In the kinetoscope the minions stopped the wheel and let the tattooed boy drop to the ground. The flamingos converged on him and began pecking around the knives poking out of his body.

“Bird food,” Fancy said. “Such a sad way to go.”

Kit laughed and swiped at her sister’s face. “Real sad. You look like you’re crying blood.”

“What?” Fancy scooted forward and looked at herself in the rearview mirror. “Crap!
Evidence!
” The sisters scrambled out of the truck.

“It’s their blood, not ours,” Kit said as Fancy fished out some wet wipes and scrubbed the door handle free of prints. “People’ll just assume something vicious climbed into the truck and wasted ’em.”

“I don’t think you’re vicious.”

The sisters whipped around and saw the scrawny boy still in
the handicapped space, bleeding and sweating in the sun, his face swelling like a balloon even as they watched. He tried and failed to pick himself up off the ground; it looked like he had been trying and failing for a long time.

“Great,” said Fancy. “A witness.”

“Not a witness.” Kit went into bubbly-mode and helped the scrawny boy to his feet. “More like our best friend, right? Seeing as how we just saved your life.”

He seemed slightly dazed, possibly due to having been kicked in the head several times. “I didn’t dream that, did I?”

“Nope.” Kit let him lean on her as she helped him into the shade near the Escalade. “You got your ass kicked in real life, son. You should know better than to walk around town all alone. What if those transies had been a pack of cacklers?”
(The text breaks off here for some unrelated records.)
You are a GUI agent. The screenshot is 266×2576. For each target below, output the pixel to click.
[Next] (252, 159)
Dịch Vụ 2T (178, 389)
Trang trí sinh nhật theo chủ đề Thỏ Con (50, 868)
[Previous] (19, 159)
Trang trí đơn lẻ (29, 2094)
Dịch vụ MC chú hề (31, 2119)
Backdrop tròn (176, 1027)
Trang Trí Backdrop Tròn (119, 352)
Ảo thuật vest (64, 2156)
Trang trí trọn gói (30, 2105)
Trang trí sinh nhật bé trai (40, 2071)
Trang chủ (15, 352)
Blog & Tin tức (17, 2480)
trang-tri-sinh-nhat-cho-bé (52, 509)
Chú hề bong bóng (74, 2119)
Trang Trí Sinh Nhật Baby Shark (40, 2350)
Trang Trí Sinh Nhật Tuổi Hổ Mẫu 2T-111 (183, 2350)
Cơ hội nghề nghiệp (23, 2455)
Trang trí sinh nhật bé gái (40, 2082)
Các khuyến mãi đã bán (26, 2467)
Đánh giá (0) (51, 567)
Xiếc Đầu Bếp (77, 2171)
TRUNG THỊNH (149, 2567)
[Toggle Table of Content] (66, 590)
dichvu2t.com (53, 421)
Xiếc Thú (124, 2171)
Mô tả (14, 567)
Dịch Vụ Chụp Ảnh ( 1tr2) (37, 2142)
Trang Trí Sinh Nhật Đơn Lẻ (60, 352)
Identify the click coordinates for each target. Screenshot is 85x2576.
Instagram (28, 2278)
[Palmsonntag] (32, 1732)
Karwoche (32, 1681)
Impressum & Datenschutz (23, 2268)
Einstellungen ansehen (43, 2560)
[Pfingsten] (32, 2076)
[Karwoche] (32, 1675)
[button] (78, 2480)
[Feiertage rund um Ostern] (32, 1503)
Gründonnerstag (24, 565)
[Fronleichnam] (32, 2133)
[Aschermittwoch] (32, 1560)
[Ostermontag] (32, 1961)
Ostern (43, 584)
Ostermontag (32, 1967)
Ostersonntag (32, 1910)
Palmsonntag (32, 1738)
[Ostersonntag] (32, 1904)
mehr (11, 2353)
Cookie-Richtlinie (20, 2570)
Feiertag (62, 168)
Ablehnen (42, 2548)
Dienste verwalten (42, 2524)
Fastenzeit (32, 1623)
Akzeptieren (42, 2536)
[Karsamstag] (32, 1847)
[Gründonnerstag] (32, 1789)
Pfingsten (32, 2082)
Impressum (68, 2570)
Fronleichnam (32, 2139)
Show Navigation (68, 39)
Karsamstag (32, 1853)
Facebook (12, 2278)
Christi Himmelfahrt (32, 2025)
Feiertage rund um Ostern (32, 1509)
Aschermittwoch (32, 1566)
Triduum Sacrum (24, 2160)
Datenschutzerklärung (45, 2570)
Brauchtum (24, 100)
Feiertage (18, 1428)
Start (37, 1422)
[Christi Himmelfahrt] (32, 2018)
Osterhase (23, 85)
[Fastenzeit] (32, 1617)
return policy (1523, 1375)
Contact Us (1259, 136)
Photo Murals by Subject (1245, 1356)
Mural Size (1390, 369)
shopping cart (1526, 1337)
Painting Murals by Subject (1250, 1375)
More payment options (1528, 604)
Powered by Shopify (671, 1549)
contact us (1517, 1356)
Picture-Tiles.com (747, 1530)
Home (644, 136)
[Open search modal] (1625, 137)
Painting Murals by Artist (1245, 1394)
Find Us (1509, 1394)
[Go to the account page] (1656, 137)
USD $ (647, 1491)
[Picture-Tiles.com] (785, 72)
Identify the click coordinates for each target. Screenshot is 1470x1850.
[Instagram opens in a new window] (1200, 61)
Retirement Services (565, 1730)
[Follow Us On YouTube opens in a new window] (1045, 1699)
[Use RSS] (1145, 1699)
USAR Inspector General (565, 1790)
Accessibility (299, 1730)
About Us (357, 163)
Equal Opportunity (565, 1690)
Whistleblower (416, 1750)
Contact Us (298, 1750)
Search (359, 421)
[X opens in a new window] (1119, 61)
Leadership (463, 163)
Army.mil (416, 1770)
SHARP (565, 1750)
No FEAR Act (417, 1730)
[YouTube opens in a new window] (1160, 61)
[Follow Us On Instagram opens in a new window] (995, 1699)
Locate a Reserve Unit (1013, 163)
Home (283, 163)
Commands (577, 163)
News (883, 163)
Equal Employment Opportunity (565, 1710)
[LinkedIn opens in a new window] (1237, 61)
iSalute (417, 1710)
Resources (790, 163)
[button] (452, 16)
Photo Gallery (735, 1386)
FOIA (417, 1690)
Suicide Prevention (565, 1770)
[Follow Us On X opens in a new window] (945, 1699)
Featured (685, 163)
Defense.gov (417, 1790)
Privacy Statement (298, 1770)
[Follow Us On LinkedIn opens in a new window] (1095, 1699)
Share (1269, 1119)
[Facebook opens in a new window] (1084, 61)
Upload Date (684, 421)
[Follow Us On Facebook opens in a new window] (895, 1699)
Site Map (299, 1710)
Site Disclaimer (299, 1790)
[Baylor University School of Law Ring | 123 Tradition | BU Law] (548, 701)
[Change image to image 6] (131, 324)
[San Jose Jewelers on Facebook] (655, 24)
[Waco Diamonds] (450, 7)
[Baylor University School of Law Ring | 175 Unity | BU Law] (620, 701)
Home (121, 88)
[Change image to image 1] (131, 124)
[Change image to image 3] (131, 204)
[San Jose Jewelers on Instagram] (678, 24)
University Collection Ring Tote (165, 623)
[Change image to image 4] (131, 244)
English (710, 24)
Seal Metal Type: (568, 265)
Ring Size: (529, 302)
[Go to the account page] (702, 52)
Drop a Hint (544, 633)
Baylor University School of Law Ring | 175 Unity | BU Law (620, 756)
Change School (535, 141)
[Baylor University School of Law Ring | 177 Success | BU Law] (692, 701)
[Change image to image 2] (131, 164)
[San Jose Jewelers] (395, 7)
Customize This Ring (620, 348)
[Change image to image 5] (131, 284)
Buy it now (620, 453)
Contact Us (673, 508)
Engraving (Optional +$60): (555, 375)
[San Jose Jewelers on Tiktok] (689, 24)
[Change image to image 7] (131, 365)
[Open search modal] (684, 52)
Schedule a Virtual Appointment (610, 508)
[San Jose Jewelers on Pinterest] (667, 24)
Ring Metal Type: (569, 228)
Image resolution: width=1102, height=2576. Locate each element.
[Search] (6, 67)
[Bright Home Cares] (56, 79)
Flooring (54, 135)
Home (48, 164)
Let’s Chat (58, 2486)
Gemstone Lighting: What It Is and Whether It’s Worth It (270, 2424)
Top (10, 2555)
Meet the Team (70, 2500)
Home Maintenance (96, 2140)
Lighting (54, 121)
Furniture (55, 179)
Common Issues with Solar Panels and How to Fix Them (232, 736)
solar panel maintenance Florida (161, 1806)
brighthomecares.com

“I know.” He looked chagrined. “I was supposed to meet my friends, but that’s not what I meant. You
disappeared
with those transies. I mean, where are they?”

“Someplace they can’t hurt anybody anymore,” Kit told him.

“Bill?” A group of people in tennis whites—or rather, tennis blacks—hopped the low fence separating the park from the parking lot. They were covered in scratches and blood and looked almost as bad as the sisters. But it was their friend they
seemed concerned about. “What the hell happened to you?”

“Fucking transies, man,” he said, holding his ribs as he toddled into his friends’ collective embrace.

“Better transies than cacklers,” said a girl with a blue head-band. “We got jumped by a whole pack of ’em on the way over here.”

“See?” Kit told Bill.

Bill’s friends looked at her and Fancy, at the blood coating them rather liberally. “They get y’all, too?” asked the girl with the headband.

“They’re such a menace, aren’t they?” Kit answered noncommittally as she grabbed her sister. “Well, have a nice day, y’all!”

The sisters left Bill in the care of his friends and pedaled home.

“What if he tells his friends the truth, Kit?”

“That we sent a gang of assholes through a door?”

“And came back soaked in blood.”

“Transy blood. Nobody cares about stupid transies, Fancy. And the people who will care, like their families, won’t believe the truth. That we took their kin to another world and stabbed them to death.”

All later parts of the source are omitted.